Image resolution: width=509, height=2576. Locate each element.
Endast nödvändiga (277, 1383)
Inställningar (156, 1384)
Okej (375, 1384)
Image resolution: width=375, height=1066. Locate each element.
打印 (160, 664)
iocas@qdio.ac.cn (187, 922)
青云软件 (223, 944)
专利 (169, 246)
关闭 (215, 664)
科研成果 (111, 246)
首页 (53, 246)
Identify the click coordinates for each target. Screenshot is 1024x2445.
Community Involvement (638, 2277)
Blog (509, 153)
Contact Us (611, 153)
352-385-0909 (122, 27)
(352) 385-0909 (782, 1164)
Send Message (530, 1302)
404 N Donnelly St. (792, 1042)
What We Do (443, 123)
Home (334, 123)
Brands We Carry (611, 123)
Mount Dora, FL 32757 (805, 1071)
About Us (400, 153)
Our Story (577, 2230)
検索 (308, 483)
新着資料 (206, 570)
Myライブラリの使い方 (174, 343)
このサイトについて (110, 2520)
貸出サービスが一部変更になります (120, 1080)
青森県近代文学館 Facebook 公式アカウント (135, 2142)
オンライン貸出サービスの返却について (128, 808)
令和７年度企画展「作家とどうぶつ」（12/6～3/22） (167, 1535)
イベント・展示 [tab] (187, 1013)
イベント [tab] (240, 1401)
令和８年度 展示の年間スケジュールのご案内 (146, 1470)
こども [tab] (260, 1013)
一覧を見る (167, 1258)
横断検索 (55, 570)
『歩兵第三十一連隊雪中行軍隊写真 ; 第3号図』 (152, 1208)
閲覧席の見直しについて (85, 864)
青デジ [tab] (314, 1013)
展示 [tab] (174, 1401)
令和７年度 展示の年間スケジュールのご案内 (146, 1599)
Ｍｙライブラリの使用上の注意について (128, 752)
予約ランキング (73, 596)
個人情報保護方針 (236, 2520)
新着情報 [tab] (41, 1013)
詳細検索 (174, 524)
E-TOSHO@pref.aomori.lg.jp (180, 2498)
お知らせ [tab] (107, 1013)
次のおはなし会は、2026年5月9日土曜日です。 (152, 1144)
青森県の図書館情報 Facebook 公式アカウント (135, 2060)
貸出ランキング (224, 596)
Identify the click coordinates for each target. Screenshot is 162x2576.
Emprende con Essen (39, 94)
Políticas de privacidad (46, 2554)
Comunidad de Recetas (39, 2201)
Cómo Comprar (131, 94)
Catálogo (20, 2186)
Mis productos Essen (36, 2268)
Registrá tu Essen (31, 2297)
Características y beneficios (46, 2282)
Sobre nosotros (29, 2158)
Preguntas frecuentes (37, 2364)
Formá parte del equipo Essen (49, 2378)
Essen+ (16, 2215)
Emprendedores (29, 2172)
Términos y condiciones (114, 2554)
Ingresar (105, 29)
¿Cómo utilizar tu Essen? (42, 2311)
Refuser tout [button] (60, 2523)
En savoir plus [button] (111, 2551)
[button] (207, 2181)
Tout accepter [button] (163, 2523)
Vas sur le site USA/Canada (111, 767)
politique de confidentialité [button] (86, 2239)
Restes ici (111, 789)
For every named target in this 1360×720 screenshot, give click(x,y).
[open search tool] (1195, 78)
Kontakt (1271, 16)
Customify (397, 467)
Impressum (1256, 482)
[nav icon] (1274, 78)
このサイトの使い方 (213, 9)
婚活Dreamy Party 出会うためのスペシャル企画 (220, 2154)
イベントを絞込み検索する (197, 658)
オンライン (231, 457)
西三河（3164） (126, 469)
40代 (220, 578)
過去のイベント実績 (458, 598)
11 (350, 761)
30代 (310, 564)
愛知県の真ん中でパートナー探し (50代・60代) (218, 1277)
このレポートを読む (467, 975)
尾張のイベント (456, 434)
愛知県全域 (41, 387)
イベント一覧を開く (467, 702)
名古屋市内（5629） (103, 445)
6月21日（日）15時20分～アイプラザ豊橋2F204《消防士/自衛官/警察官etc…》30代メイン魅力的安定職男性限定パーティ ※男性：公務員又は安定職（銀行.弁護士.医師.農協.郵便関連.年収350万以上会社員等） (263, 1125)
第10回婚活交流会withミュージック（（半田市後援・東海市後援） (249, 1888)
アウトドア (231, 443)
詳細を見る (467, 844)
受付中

Stated task: Rewrite the entries from the line containing "このレポートを読む (467, 975)" through the final entry, both included, keeping each entry's text unchanged. Scale every coordinate in the answers by 0.9 and round each result to a whole number, with halves rounded up.

Response to the task:
このレポートを読む (420, 878)
尾張のイベント (410, 391)
愛知県全域 (37, 348)
イベント一覧を開く (420, 632)
名古屋市内（5629） (93, 401)
6月21日（日）15時20分～アイプラザ豊橋2F204《消防士/自衛官/警察官etc…》30代メイン魅力的安定職男性限定パーティ ※男性：公務員又は安定職（銀行.弁護士.医師.農協.郵便関連.年収350万以上会社員等） (237, 1013)
第10回婚活交流会withミュージック（（半田市後援・東海市後援） (224, 1699)
アウトドア (208, 399)
詳細を見る (420, 760)
受付中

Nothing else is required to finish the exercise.